I dati della disoccupazione femminile sono drammatici, in questi mesi l’occupazione femminile è ulteriormente calata, portando il tasso di occupazione delle donne ad essere di 18 punti percentuali più basso di quello degli uomini, il lavoro part time riguarda il 73,2% delle donne ed è involontario nel 60,4% dei casi. I redditi complessivi guadagnati dalle donne sul mercato del lavoro sono in media del 25% inferiori rispetto a quelli degli uomini. A questo si aggiunge che, durante il lock down, le donne hanno dovuto gestire un sovraccarico di lavoro senza precedenti: da un lato sono state più impegnate degli uomini nell’attività lavorativa (il 74% ha continuato a lavorare rispetto al 66% degli uomini), dovendo garantire servizi essenziali in settori a forte presenza femminile (scuola, sanità, pubblica amministrazione), dall’altro, con la chiusura delle scuole, hanno dovuto al tempo stesso assistere i figli impegnati nella didattica a distanza, con un livello di stress elevatissimo per quasi 3 milioni di lavoratrici con un figlio a carico con meno di 15 anni (30% delle occupate). Una vera e propria emergenza sociale, culturale ed economica che non riguarda solo le donne, ma la coesione della nostra società, la costruzione di un Paese equo e democratico. 

È necessario modificare l’organizzazione del lavoro, plasmata sul modello eminentemente maschile con orari molto lunghi e limitate misure di conciliazione. Questo modello costringe le donne alla sovrapposizione del lavoro familiare ed extradomestico nelle stesse ore della stessa giornata; obbligandole a scegliere se abbandonare il lavoro o trasformarlo in part time, quando non siano già state licenziate per le assenze obbligate dal sovraccarico. Sovraccarico mai seriamente affrontato. Il 72% del lavoro familiare e di cura (casa, anziani, disabili) è lavoro né riconosciuto né retribuito, il 65% delle donne fra i 25 e i 49, con figli piccoli fino ai 5 anni, non è disponibile a lavorare per motivi legati alla maternità e al lavoro di cura, mentre in realtà per ogni donna liberata dal lavoro di cura si creerebbero almeno tre posti di lavoro e contemporaneamente si costruirebbe una più avanzata organizzazione di tutta la nostra società.

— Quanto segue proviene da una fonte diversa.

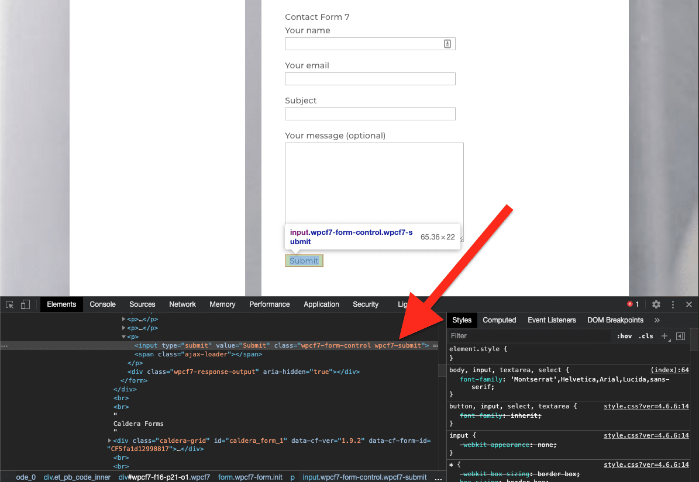This screenshot has width=699, height=482.
Task: Open hidden sidebar tabs via the chevron
Action: [x=656, y=320]

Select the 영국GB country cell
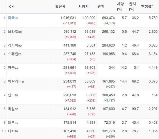(13, 68)
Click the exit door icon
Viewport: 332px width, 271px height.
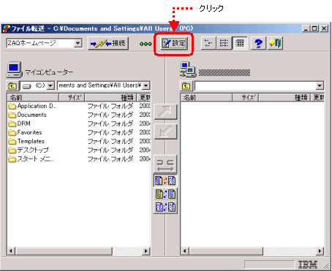(x=275, y=43)
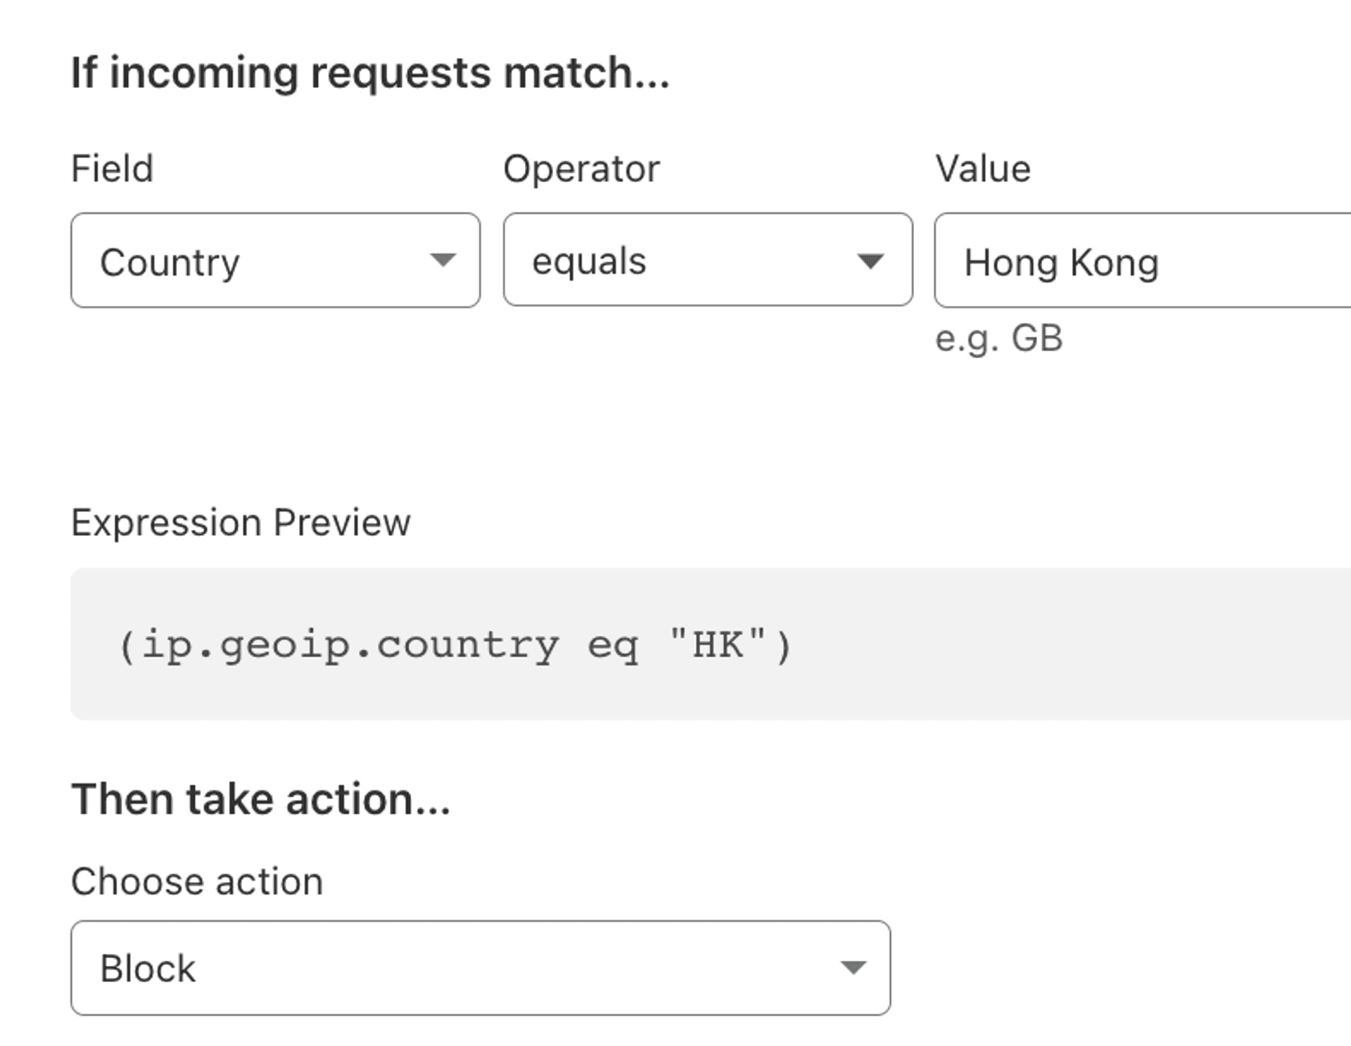This screenshot has height=1046, width=1351.
Task: Click the Choose action label
Action: [197, 881]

Occorre ripensare il concetto di ‘cura’ che deve diventare responsabilità sociale collettiva, come pratica politica a partire dalle relazioni tra i generi. Con una previsione di contrazione del Pil intorno al 9% per il 2020, l’Italia ha bisogno del potenziale produttivo di tutti e di tutte, di politiche strutturali integrate pensate per contribuire alla prosperità comune

È necessario che le opportunità del Recovery plan diventino occasione da non perdere per cominciare ad aggredire le profonde diseguaglianze di genere che attraversano il nostro Paese e individuare percorsi concreti da proporre anche alla città di Varese. Per questo nel nostro progetto di recovery, ho posto una questione di metodo e non solo di merito, proponendo riforme strutturali anche nell’ambito delle politiche di genere che possono essere realizzate dall’amministrazione comunale. Da qui nasce il progetto di Sostegno all’imprenditoria femminile, con

  • Istituzione di un fondo per sostenere la nascita di imprese femminili, di dimensioni piccole e micro e le start up
  • Facilitazione dell’accesso al microcredito
  • Riduzione di imposte comunali
  • Interventi per la diffusione della cultura digitale, per favorire l’inclusione qualificata, attraverso buoni per l’acquisto di connessione a Internet veloce e di pc/tablet e corsi di formazione 
  • Azioni di comunicazione per la promozione del sistema imprenditoriale femminile 
  • Realizzazione di un ufficio comunale per tutoraggio e accompagnamento a nuove attività imprenditoriali, in particolare per la definizione del progetto imprenditoriale.
  • Istituzione di un fondo e costituzione di un comitato con Organizzazioni Datoriali, Enti e Università per promuovere la carriera scolastica in settori STEM (Science-Technology-Engineering-Mathematics) tramite borse di studio e agevolazioni (trasporti, futuro studentato)

Da sempre, e ancora più nel futuro, la sicurezza economica, il diritto al lavoro, ad un lavoro qualificato e correttamente retribuito, sono condizione per rivendicare ed esercitare i propri diritti, valorizzando la propria specificità di genere, con la certezza che la presenza delle donne in tutte le realtà sociali le rende migliori per tutt*.